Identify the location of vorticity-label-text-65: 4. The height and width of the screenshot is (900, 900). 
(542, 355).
····················
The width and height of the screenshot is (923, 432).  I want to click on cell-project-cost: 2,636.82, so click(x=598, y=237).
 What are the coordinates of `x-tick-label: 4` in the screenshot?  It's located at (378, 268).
····················
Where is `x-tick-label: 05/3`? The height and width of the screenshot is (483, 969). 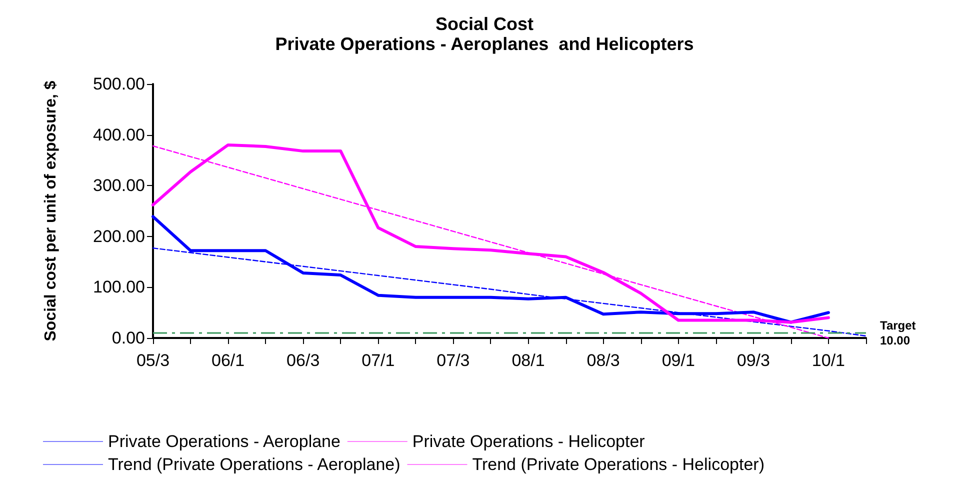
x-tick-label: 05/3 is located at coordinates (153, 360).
····················
- Work task
Copy the data above word for word, beginning with the line that contains "is (483, 969)." and continuing through the line that contains "x-tick-label: 05/3 is". Leave the pictures out.

- Written reply
Where is `x-tick-label: 05/3`? The height and width of the screenshot is (483, 969). 
x-tick-label: 05/3 is located at coordinates (153, 360).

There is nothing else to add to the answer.